詰め込みすぎた感はあるけど、凄まじい重厚さ

タナトス1912の下巻に当たる今巻。
読んでからだいぶ経ちまして、再読しました。
重くずっしりとしたお話。冷たいロシアの風景を感じるのは前巻同様。
1912にて飛び交っていたそれぞれの愛の形が、終結しました。

レビュアーの皆さまがおっしゃるように、いろんな要素が散りばめられている読み応えたっぷりな一冊です。↓ネタバレレビュー。

一番印象的だったのは、やはりヴィクトールの愛し方でした。
歪んだ愛情表現としてしまえば、そうなのですが、愛するがゆえに自分は憎まれても、ユーリに生きる意味を与えるという無償の愛。
自分が愛されなくともいいから、ただ愛する人に生きていて欲しい。
そう語るシーンで、その純粋な想いに涙しました。
恋愛は相手に好かれたいと思うものという概念をふっ飛ばされました。
ガツンと頭をやられた感じです。
どうしたって、好きな人に好きになってもらいたい。そう思うものだと思っていたし、いろんな作品を読んでいてそこをほじくることはほぼなかった。
でもヴィクトールの愛はそれすら飛び越える次元を超えた想いのような気がして、、、共感はできないキャラなのに、報われようとは欠片も思っていない孤独かつ強い彼に胸を撃たれました。
んー。やられました。そうくるかと。

そして双子特有の愛憎ストーリーも読ませてくれました!!
ユーリとミハイルのそれぞれの個性を活かした展開の素晴らしさ。
二人が絡まった過去の因縁から解き放たれるための選択肢は、まさにクライマックスで、ゾクゾクしました。

いろいろ語りたいところが満載すぎて書ききれないというのが感想でもあります。。。
ロシア革命下に生きるキャラたちの生き様を見届けるという感じでした。
時代的には難しそうなイメージがありますが、とてもわかりやすく読みやすく書かれていると思います。

すごいのは……
【双子もので踏んで欲しいポイント】
双子が離れ離れになってしまう。
双子の一人が記憶喪失。
双子で同じ人を愛してしまう。相手を寝取ってしまう。
双子が敵対してしまう。
双子であるがゆえに、味方から敵勢力のスパイだと誤解をうける。
双子で殺し合わなければならない。
双子が和解。

というポイントを2冊ですべて含んでいるところです。
そこにさらに、調教エロ。

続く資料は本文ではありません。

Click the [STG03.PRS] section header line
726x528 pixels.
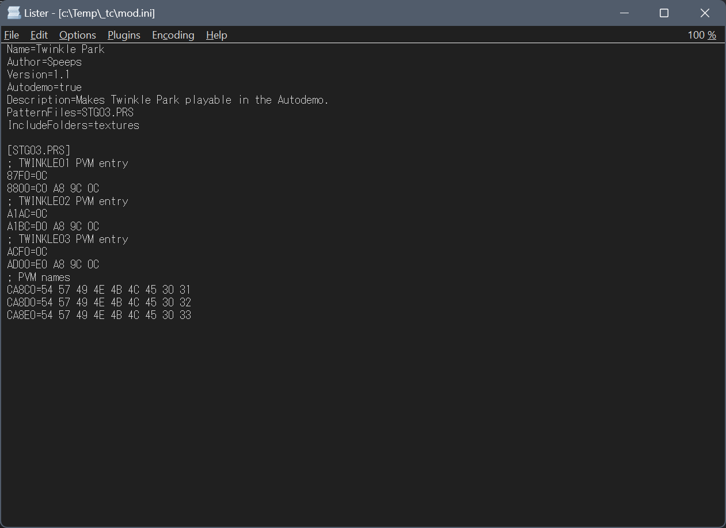coord(39,151)
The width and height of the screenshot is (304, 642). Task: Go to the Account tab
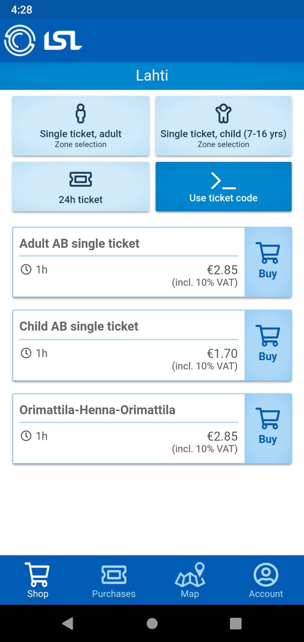click(266, 580)
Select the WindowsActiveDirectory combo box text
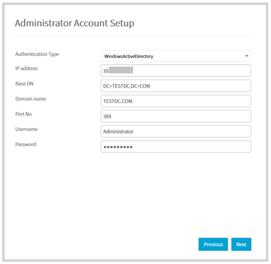This screenshot has width=271, height=264. 128,56
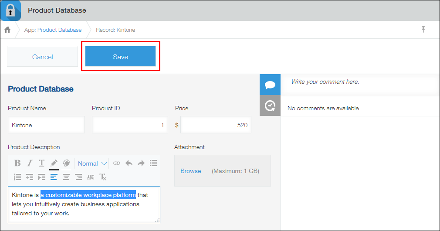
Task: Click the redo arrow in editor toolbar
Action: point(141,163)
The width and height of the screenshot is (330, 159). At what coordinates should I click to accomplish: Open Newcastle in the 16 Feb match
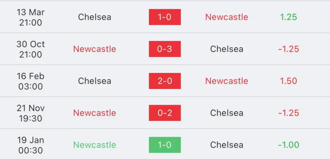[x=227, y=81]
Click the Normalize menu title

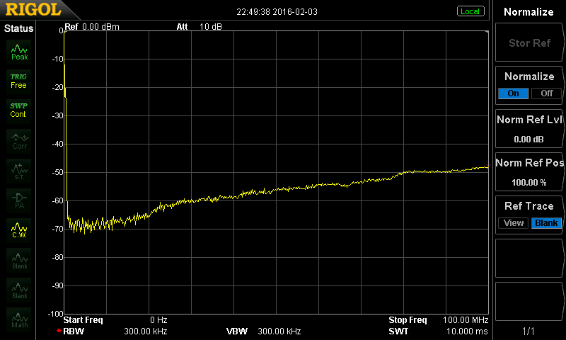(529, 12)
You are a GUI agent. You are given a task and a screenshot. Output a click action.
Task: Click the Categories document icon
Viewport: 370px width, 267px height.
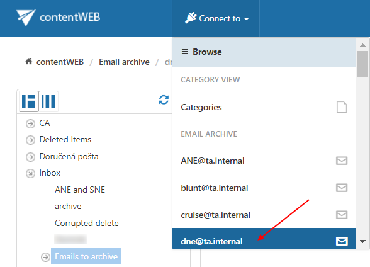click(x=342, y=108)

敬語言葉攻め。下剋上。幼馴染。主従。メガネ。などが入ってくるという詰め込み具合w
よくぞ詰め込めたというくらいのネタ量。
ずっしりお腹いっぱいになります。
重めのお話を頂きたいときにぜひに2冊を♪
ラストシーンは評価分かれるかなーと思いますが。
余韻の残し方が私は好きでした(>_<)
愛すべき美しき双子たちが幸せでありますように。

下巻の表紙も扉絵も挿絵も素晴らしかった!!!!!!!(*^_^*)
高階先生の絵…秀麗すぎます(ToT)
何回も魅入ってしまいます!!!!!好き過ぎる。

4

巻頭カラーのイラストには「神」一票。

↑美味しい並びでした、と言いたいです。

後編に山場であるドラマチックなシーンがあり、そこはとてもハラハラさせられました。あれは映像でみたいなー!という印象。CDで期待してまうのだが実際どうなんでしょう?
その一方、若干もったいないなと思うのが、ユーリにとって割と多分重要な出来事が身に起こったんですが、それが結構唐突で書き込みが少なくて・・・できたらもうちょっと前後詳しく描いて、ベタな内容でもいいのでもっと書きこんで欲しかったなという感想。
あとは良かったとこといったら、双子の●●シーン。
双子それぞれの愛しい人間との愛を育む過程もいいんだけどこの作品の醍醐味はやっぱ双子っていう何者にも、何があってもどうにも出来ない絆と情っていうか・・・ほんと半身なんだよね!!片割れ!!二人で一つ!!死ぬ時は一緒!離れていても僕らは一緒だよ・・・
っていう極上の萌え要素が凝縮された二人のそのシーンですかね。
最後が、絶対誰が読んでも不完全燃焼。読みながらページ数のなさに若干焦りました。読み終えて私の読み方が足りない?放心状態・・・・
終盤何回も読み返したけど悪い想像と良い想像どっちも出来てしまう。
それを狙っていたのかもしれませんが。
でも・・・できたら最後もうちょっとはっきりさせて欲しかったです。
切実に番外編を・・・と思った矢先に出た小冊子でのお話は「その後」ではないようです。

3

比良裏

レビューをありがとうございます。
多分、「その後」がないからです。だって、双子がもういないですから。家族だとしても、一緒にこの世に生きられない二人に対してぴったりな結末だっただと思います。

あと少し欲しかった・・・(辛口注意)

受けも攻めも魅力的で、2巻楽しく読めた。
話に出てくる材料(立場、世界感、情勢)が良かっただけに、もっと話を広げられただろうとも思ってしまう。終盤、英雄ではなく、歴史に追われた人になってしまったのも勿体ない気が。
追い詰める側のユーリが優しさが残っていて、追い詰め合う双子という悲劇性が薄い。もう少し鬼になって欲しかったような・・

作者は好きですが、あとひと味欲しかった気がしました。
勝手なことばかり言ってすみません。

甘いシーンもエロシーンも適度にあり良かった。EDの曖昧感は私はありだと思います。というか脳内ではハッピーEDにしてしまっています(苦笑)

2

ぎっしり読み応え充分!

双子の愛憎。
その双子それぞれに、違った形で寄り添うアンドレイとヴィクトール。
双子の運命に、半ば自分から飛び込むようにして巻き込まれ、翻弄されて、それでも決して手を離さなかったこの2人がとても好きでした。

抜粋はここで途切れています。